> _What you have to do_:
Write down each entry again, exactly as it reads.

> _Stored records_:
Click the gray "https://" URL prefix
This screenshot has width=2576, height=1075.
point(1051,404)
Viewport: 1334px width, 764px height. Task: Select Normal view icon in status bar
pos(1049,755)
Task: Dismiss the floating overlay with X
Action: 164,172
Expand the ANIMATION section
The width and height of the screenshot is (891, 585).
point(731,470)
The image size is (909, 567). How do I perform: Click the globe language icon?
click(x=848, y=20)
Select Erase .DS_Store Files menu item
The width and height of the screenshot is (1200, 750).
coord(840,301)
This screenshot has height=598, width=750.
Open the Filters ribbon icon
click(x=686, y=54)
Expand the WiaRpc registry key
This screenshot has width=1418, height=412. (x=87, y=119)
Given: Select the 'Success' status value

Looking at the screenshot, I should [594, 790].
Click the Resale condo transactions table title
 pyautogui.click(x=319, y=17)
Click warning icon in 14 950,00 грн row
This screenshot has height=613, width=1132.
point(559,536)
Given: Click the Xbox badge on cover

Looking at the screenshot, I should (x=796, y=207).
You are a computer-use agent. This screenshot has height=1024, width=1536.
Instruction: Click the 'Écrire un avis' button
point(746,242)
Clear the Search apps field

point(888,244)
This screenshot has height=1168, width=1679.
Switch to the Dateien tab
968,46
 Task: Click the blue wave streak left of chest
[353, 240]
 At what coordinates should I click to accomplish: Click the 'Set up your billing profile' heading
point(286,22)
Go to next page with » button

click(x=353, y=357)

> _Reply_:
Click the gray "https://" URL prefix
This screenshot has width=2576, height=1075.
point(1051,404)
Viewport: 1334px width, 764px height. Task: Select Normal view icon in status bar
pos(1049,755)
Task: Dismiss the floating overlay with X
Action: 164,172
Expand the ANIMATION section
The width and height of the screenshot is (891, 585).
point(731,470)
The image size is (909, 567). How do I perform: Click the globe language icon?
click(x=848, y=20)
Select Erase .DS_Store Files menu item
The width and height of the screenshot is (1200, 750).
coord(840,301)
This screenshot has height=598, width=750.
Open the Filters ribbon icon
click(x=686, y=54)
Expand the WiaRpc registry key
This screenshot has width=1418, height=412. (x=87, y=119)
Given: Select the 'Success' status value

Looking at the screenshot, I should [594, 790].
Click the Resale condo transactions table title
 pyautogui.click(x=319, y=17)
Click warning icon in 14 950,00 грн row
This screenshot has height=613, width=1132.
point(559,536)
Given: Click the Xbox badge on cover

Looking at the screenshot, I should (x=796, y=207).
You are a computer-use agent. This screenshot has height=1024, width=1536.
Instruction: Click the 'Écrire un avis' button
point(746,242)
Clear the Search apps field

point(888,244)
This screenshot has height=1168, width=1679.
Switch to the Dateien tab
968,46
 Task: Click the blue wave streak left of chest
[353, 240]
 At what coordinates should I click to accomplish: Click the 'Set up your billing profile' heading
point(286,22)
Go to next page with » button

click(x=353, y=357)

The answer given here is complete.